Approaching 150 hours, if I'm being honest, I would say that it took me until about 1oo hours to stop forgetting things. Getting distracted and completing checklists in my head seemed to be the root cause looking back on it, so now I say all the checklist items out loud and start again if I get distracted. Seems to be working OK, but I'm fairly certain that when I start down the path of a new endorsement, I'll probably have a few episodes again. Things I've stuffed up include:
1) Forgetting to advance the throttle while priming the engine with the fuel pump on the fuel injected lycoming. Flat battery resulted.
2) Forgetting to turn the fuel pump off after takeoff.
3) Forgetting to turn off the carb heat on short final...multiple times!
4) Perhaps the biggest lesson, just prior to pass overhead a class D airport for a left downwind, ATC advised to join right downwind right. I didn't expect it and it and it really threw me. By the time I made the turn I was almost over the field and proceeded to totally forget the rest of my downwind checks.
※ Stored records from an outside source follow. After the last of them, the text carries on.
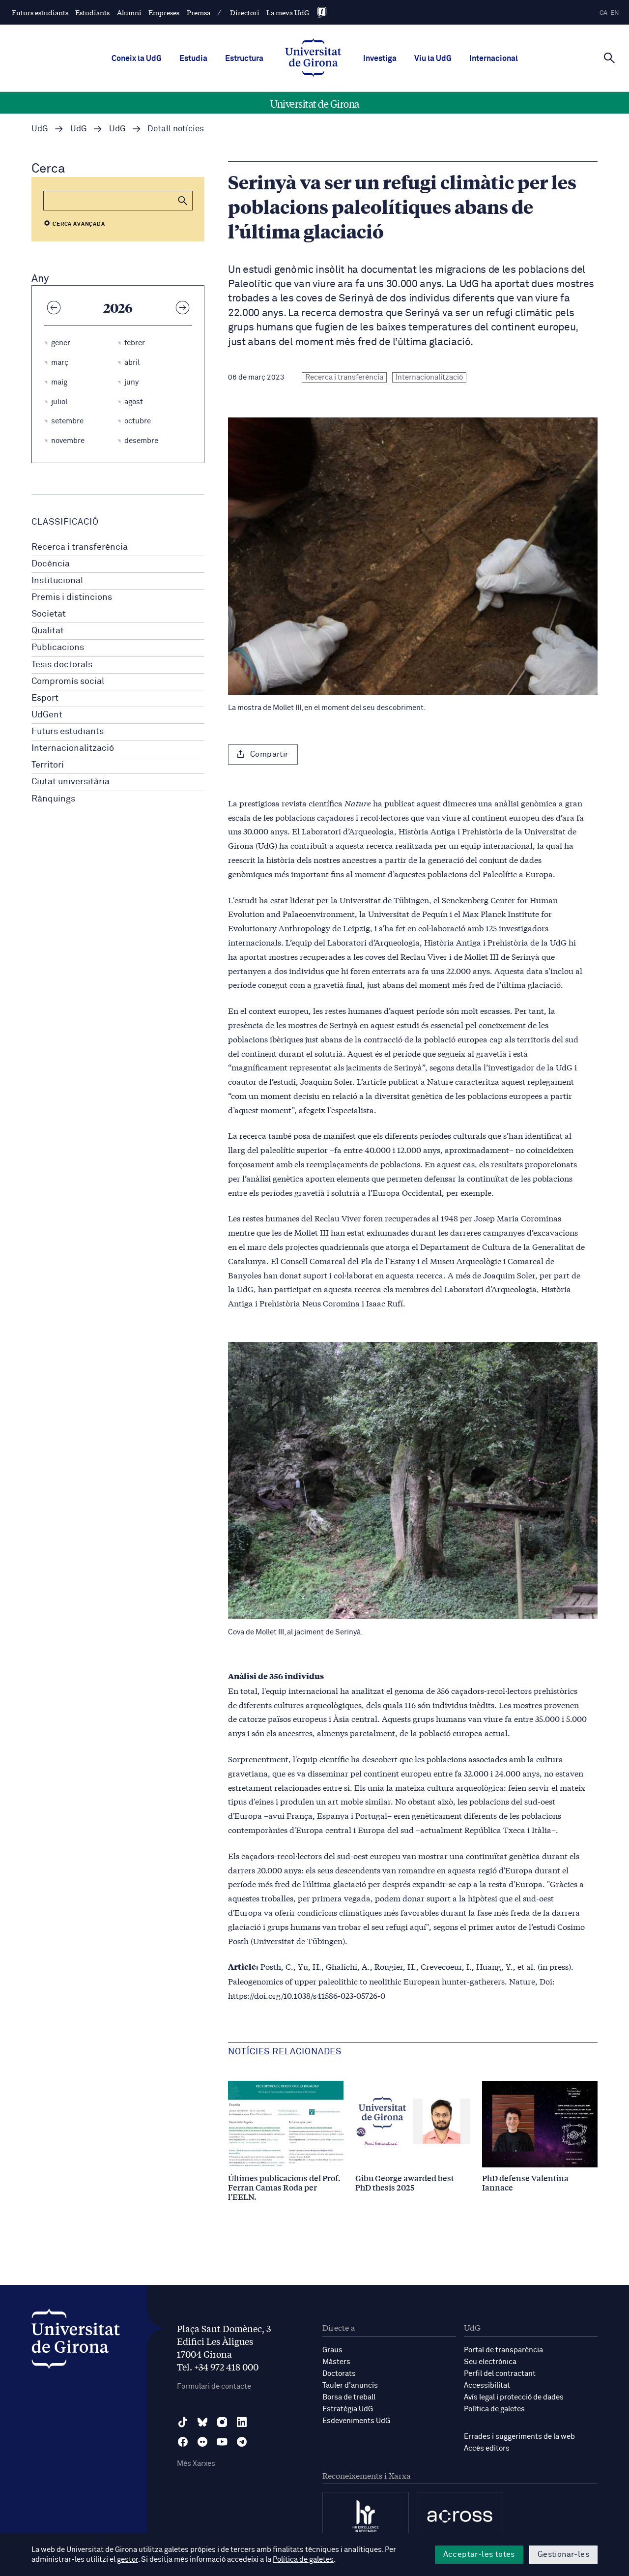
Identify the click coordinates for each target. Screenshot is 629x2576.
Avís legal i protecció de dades (514, 2397)
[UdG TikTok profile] (183, 2422)
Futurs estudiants (40, 12)
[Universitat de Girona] (75, 2341)
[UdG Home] (313, 58)
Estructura (244, 58)
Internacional (493, 58)
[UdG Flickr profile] (202, 2442)
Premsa (198, 12)
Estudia (193, 58)
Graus (332, 2350)
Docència (50, 564)
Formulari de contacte (214, 2386)
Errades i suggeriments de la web (519, 2436)
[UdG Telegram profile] (242, 2442)
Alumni (129, 12)
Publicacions (57, 647)
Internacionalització (72, 748)
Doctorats (339, 2373)
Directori (244, 12)
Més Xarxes (196, 2463)
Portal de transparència (503, 2350)
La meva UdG (287, 12)
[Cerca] (609, 57)
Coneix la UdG (137, 58)
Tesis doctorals (61, 664)
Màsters (336, 2362)
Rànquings (53, 799)
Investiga (380, 58)
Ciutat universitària (70, 781)
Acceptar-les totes (479, 2554)
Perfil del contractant (500, 2373)
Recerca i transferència (79, 547)
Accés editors (487, 2448)
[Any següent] (182, 307)
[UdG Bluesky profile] (202, 2422)
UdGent (46, 715)
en (614, 13)
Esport (44, 698)
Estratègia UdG (347, 2409)
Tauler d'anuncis (350, 2385)
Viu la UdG (433, 58)
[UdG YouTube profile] (222, 2442)
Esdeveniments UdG (356, 2421)
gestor (127, 2559)
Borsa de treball (348, 2397)
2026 (118, 307)
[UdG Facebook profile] (183, 2442)
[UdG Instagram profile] (222, 2422)
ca (603, 13)
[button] (183, 200)
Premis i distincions (71, 597)
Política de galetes (494, 2409)
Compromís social (67, 681)
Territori (47, 765)
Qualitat (47, 630)
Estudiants (92, 12)
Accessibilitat (487, 2385)
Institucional (57, 580)
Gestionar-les (563, 2554)
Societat (48, 614)
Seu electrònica (490, 2362)
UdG (39, 129)
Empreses (163, 12)
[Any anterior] (53, 307)
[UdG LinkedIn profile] (242, 2422)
Landed with the fuel pump off. If I had my time again, I would have just asked for the left downwind given how close I was to the field.
Anyway, fairly comfortable with what I'm flying now, but all of these experiences tought me to respect what I'm flying. Just because you can land it doesn't mean you can fly it safely. It takes a good number of hours to get comfortable with the ins and outs of each new plane I rekon.
As for forgetting to turn off the master, luckily the vacuum system makes enough noise to prevent that!